Open AccessPurification, crystallization and preliminary X‐ray analysis of the IgV domain of human nectin‐4
Author(s) -
Xu Xiang,
Zhang Xiaoai,
Lu Guangwen,
Cai Yongping
Publication year - 2012
Publication title -
acta crystallographica section f
Language(s) - English
Resource type - Journals
ISSN - 1744-3091
DOI - 10.1107/s1744309112027236
Subject(s) - nectin , measles virus , immunoglobulin superfamily , antibody , virus , biology , cell adhesion molecule , microbiology and biotechnology , chemistry , crystallography , cell , virology , cell adhesion , biochemistry , measles , immunology , vaccination
Nectin‐4 belongs to a family of immunoglobulin‐like cell adhesion molecules and is highly expressed in cancer cells.
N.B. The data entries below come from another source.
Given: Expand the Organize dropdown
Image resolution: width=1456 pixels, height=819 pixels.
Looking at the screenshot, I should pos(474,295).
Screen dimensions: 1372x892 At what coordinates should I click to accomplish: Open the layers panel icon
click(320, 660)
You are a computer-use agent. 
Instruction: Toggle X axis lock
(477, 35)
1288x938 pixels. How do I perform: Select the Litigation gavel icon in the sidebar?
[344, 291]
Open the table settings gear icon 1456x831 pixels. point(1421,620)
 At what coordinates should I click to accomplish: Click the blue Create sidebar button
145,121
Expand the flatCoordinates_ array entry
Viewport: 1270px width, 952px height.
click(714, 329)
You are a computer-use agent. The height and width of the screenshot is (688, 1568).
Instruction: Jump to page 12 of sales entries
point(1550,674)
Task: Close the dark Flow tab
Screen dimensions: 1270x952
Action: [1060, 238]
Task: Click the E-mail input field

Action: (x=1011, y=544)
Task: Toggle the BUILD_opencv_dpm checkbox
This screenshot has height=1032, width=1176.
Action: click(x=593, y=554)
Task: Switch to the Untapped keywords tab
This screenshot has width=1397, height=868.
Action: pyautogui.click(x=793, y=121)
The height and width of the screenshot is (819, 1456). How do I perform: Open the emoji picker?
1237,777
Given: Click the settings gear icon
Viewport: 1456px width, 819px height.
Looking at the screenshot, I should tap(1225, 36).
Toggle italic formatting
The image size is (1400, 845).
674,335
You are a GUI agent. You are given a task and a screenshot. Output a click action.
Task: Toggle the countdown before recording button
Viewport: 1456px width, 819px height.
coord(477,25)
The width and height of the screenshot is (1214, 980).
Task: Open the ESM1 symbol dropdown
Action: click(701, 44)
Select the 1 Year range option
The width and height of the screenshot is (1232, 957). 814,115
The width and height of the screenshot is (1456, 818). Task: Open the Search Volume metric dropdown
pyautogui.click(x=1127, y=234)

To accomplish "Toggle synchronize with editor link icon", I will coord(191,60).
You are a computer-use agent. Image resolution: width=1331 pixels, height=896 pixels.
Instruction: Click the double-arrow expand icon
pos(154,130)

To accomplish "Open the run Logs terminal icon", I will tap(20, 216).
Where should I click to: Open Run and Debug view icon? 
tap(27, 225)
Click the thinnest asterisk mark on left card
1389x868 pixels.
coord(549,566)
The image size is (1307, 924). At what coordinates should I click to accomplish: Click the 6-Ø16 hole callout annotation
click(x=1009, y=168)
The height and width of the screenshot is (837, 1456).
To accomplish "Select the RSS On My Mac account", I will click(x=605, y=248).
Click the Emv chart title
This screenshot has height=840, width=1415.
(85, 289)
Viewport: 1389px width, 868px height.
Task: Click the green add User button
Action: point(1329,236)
Recently, nectin‐4 was found to be a receptor of measles virus and the IgV domain sustains strong binding to measles virus H protein. In this study, the successful expression and purification of human nectin‐4 V domain (nectin‐4v) is reported. The purified protein was crystallized using the sitting‐drop vapour‐diffusion method. The crystals diffracted to 1.8 Å resolution and belonged to space group P 2 1 , with unit‐cell parameters a = 33.1, b = 51.7, c = 56.9 Å, β = 94.7°. Preliminary analysis of the diffraction data was also performed.